What If Your Child Has A Math Phobia?
Sometimes math just looks too difficult. If you let that attitude fester, then you might end up with a phobia. If you are lucky enough to see it early, you can take steps to remove the dread of math, but what if your child tells you – in different words – that they have a math phobia?
One of the problems is best explained by the cliché – you can’t see the woods for the trees. There are so many difficult math questions in the test that panic sets in. Rather than taking a methodical approach, the child just sees the whole forest and doesn’t take the questions one tree at a time.
The Teacher
First, you need to look at the teachers. If they are not enthusiastic then that lack of interest will roll over to the student. In schools where the teacher handles a range of topics, it may be that English and science are their thing and math is just one of those subjects they must teach.
The teacher needs to stay enthusiastic whatever the student’s viewpoint. (As a parent, keep your own math performance out of it. If your child knows you sucked at math, then low expectations could be the norm.) Smaller children like numbers and games with math so they can like math if helped correctly.
Confidence Is the Key
If you, as the teacher are able to remain confident even if the subject bored you at school, this confidence will roll off onto the children. If you, as the parent, really can’t stop those feelings about math, then explaining this to the child will make them aware that it’s your reaction and not theirs. They will then know the situation and you will design ways to make sure the student doesn’t fall into the same trap.

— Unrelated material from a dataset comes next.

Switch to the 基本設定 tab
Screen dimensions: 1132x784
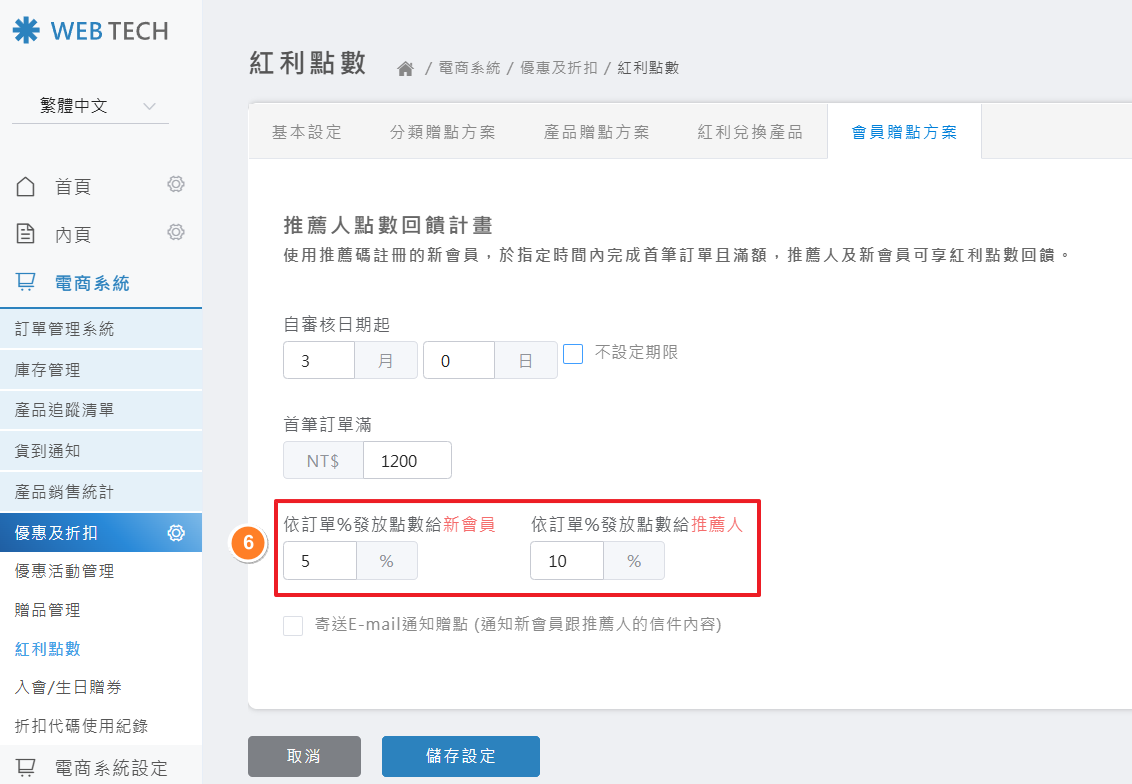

You need to explain to children why math is important and show them real examples. Learning times tables by rote isn’t fun, but it can become fun if you show real life examples of where it’s helpful for children to know their times tables to be able to achieve something that is important to them.
The Solution
There are many possible solutions to the issue of math phobia. The first is to look at the way math is being taught. If the teacher has the rule that it’s taught the one way and no other then this might conflict with the way the student learns. Children are not all the same and some need to look at a math problem from a different angle or approach so they can find a different way to reason out the answer. Just one minor change in teaching how to get to a math result might be the difference between math failure and passing the test.

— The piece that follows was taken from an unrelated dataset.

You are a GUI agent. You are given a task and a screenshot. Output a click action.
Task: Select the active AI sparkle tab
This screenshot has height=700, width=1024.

Students shouldn’t worry about getting questions wrong as long as they understand the correct process of getting the answer. Stressing the results of those answers which are correct will give the student confidence. This is key, as lack of confidence in finding the right answer is at the heart of having a math phobia.
Test Technique
Another way to help students is to explain carefully that it’s best to take one question at a time. When they face their first long story book they aren’t expected to read every page immediately. They take one page at a time until they complete a chapter. Then they take a rest before starting on chapter two and so on.
Math is just the same. Being faced with 100 questions looks a difficult task for a person with a math phobia. As an alternative way of focusing on getting through the test, is to miss out the really tough looking questions and do the easy ones so they will at least get a grade. The more easy questions answered, the higher the overall score. And focus on one question at a time.